Before the plot kicks back in, Van Tulleken does get in some bracing filmmaking during what feels otherwise a bit like downtime. He’s more reliant on canted angles, especially during wide shots, to create visual interest, but he has some more innovative tricks up his sleeve, like a chilling series of self-interrupting repeated shots that make it unclear whether the elder Paul’s drug use is happening in a binge or on a bender. There’s also a harrowing re-introduction to the non-dead Paul, who wakes suddenly from a nightmare about his recapturing via Primo, filling in a few gaps both on a story level and on a Paul’s-mental-well-being level.

Anyway, in the last section of the episode, Getty finds out that his grandson isn’t dead, and sets out for Rome. For all the silence, confusion, and miscommunication between the kidnappers and the Getty family, it proves weirdly easy for Getty to summon a meeting with at least some of the associated kidnappers, something I’m not sure if the show expects us to take as a sign of just how uninterested Getty was in actually taking care of this, or kind of a surreal example of Getty’s power and pull. It has the presumably unintentional effect of making long stretches of previous episodes feel a little pointless in retrospect, though.

Getty negotiates (or as he says it, “nego-si-ates”) his way to a $5 million ransom. But he then takes some advice about his potential disowning of his family to his shriveled, embittered heart, and reveals to his own associates that he expects his son Paul to actually pay the ransom in question. This twist feels, however momentarily, like a sitcom, of all things. That’s not a complete knock on the show; it specifically feels like an Arrested Development episode where matters seem to resolve but a family member’s cunning, greed, or stubbornness will essentially undo everything that’s just been tied up, and that’s not a bad bit of TV to evoke. But on less complimentary terms, it’s reminiscent of one of those second-season Arrested episodes where which Bluth kid is in charge of the company rotates merrily, pointlessly, and constantly.
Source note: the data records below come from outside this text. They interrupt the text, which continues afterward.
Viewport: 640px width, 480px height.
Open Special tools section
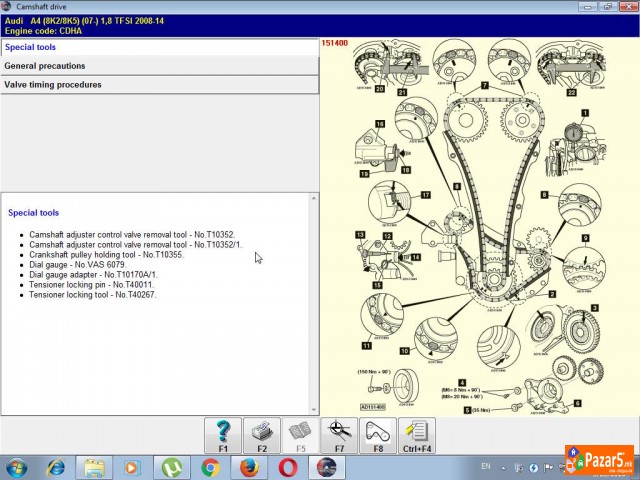(x=160, y=47)
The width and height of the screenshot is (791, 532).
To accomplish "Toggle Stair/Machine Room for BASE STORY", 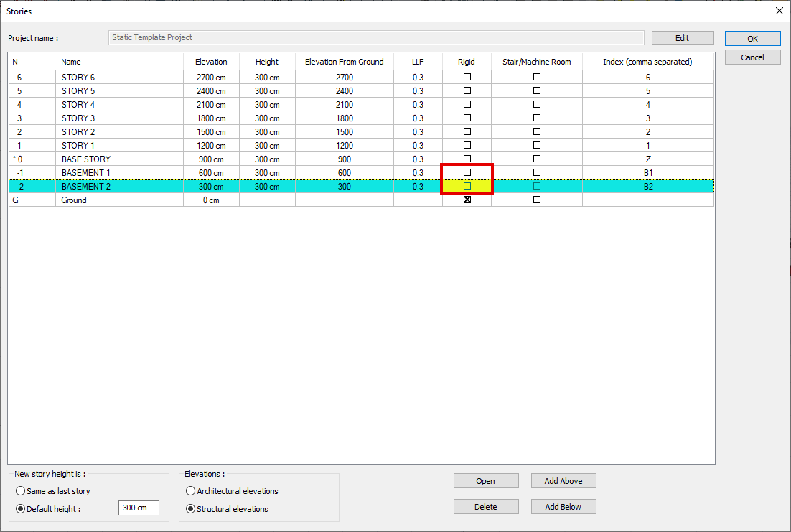I will coord(537,159).
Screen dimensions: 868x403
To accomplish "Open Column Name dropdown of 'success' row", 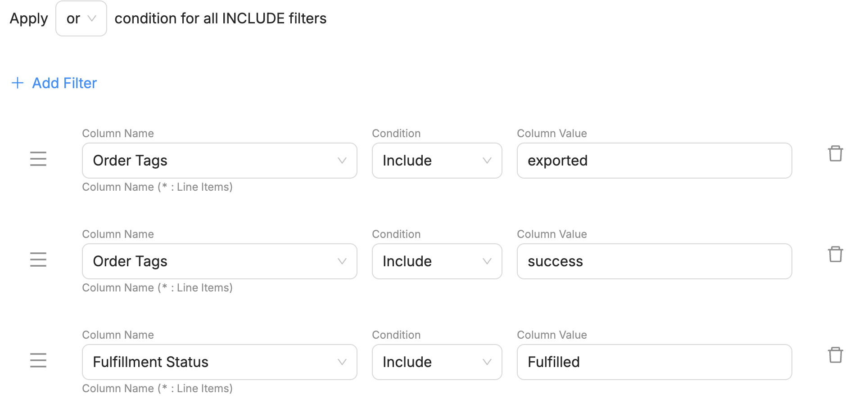I will coord(220,261).
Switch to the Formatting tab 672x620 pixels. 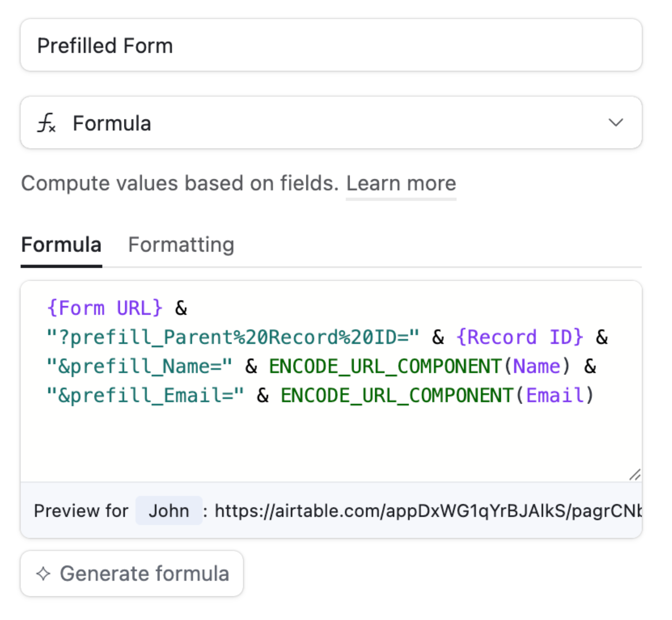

Agreeing to a $5 million ransom and then asking someone who clearly doesn’t have the money to pay it is a total Bluth move. So maybe it turns out the Bluths were just ripping off the Getty family all along? However it shakes out, it leaves this week’s episode feeling a little like a well-wrought, often interesting, semi-pointless burn.

Stray observations:

  • This Week In All The Money: I’m getting worse at this check-in. I vaguely remember Ridley Scott’s movie having some moment where Getty wants his fuck-up son to (impossibly) take care of the ransom, but there’s way more emphasis on Little Paul’s mangled ear than there is on any corpse misidentification. This might be one area where the movie’s more condensed version makes more dramatic sense.
  • Van Tulleken’s claim to a total lack of fame: He wrote and directed a segment of the notoriously terrible comedy anthology feature Movie 43. I totally paid to see Movie 43 in a theater but I have almost no recollection of Van Tulleken’s “Machine Kids” segment, apparently a fake PSA about kids trapped in machines (like, inside arcade claw machines? Dishwashers? I really don’t know). This might be a good sign as I remember that horrible Hugh Jackman-with-testicles-on-his-chin “sketch” vividly. (I do also vaguely recall that a handful of Movie 43 sketches were actually kind of funny. Not “build a feature around this” funny, mind, but not quite testicles-on-chin terrible.)
  • Brendan Fraser gets kind of a mini-sequel to his “Lone Star” episode with a little anecdote combining his answer to a mafia flunkie’s question with old footage of both football and the Vietnam War. Cool but at the same time contributing to the episode’s slightly grab-baggy feel.
  • Is it weird that Donald Sutherland and especially Hilary Swank have only played supporting roles in most of the episodes so far? I mean, they’ve both had plenty to do, but enough characters have gotten large chunks of episodes devoted to them that it feels weird to not yet have a spotlight episode for Swank, especially given how heavily she figures into this one’s bits of plot. Maybe it’s still to come? But I’m getting the odd feeling that she won’t get a Fraser-style semi-solo episode at all.